Content starts
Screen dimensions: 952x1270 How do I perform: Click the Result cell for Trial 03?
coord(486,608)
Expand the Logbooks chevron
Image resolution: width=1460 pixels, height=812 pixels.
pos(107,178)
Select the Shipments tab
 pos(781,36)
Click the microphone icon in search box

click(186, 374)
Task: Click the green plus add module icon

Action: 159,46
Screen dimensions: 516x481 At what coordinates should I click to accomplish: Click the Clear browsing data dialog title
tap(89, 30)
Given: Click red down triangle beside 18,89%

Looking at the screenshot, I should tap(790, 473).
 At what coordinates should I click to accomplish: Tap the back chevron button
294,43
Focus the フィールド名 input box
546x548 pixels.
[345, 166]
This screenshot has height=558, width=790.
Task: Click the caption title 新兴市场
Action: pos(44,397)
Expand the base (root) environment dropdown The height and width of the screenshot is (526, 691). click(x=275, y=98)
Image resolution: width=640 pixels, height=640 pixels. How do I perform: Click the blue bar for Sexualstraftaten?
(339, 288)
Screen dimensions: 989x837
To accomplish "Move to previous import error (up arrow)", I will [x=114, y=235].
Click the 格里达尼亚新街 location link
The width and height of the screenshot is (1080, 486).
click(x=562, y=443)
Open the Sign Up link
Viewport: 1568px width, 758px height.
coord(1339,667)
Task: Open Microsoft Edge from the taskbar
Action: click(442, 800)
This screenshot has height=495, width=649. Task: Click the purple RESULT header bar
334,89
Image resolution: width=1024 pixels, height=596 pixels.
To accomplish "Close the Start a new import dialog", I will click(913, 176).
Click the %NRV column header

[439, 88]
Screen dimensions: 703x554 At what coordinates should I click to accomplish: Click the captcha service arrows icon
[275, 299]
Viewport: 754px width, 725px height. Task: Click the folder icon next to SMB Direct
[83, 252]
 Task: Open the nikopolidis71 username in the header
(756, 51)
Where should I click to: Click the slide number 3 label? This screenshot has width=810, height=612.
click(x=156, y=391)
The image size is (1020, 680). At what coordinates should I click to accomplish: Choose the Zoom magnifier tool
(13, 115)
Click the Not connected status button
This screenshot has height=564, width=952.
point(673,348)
Content ends
One inclusive range is required: first line of the data through the line containing "Screen dimensions: 989x837". Set it down exactly and output nothing else.

▸ **Written answer**
Screen dimensions: 952x1270 How do I perform: Click the Result cell for Trial 03?
coord(486,608)
Expand the Logbooks chevron
Image resolution: width=1460 pixels, height=812 pixels.
pos(107,178)
Select the Shipments tab
 pos(781,36)
Click the microphone icon in search box

click(186, 374)
Task: Click the green plus add module icon

Action: 159,46
Screen dimensions: 516x481 At what coordinates should I click to accomplish: Click the Clear browsing data dialog title
tap(89, 30)
Given: Click red down triangle beside 18,89%

Looking at the screenshot, I should tap(790, 473).
 At what coordinates should I click to accomplish: Tap the back chevron button
294,43
Focus the フィールド名 input box
546x548 pixels.
[345, 166]
This screenshot has height=558, width=790.
Task: Click the caption title 新兴市场
Action: pos(44,397)
Expand the base (root) environment dropdown The height and width of the screenshot is (526, 691). click(x=275, y=98)
Image resolution: width=640 pixels, height=640 pixels. How do I perform: Click the blue bar for Sexualstraftaten?
(339, 288)
Screen dimensions: 989x837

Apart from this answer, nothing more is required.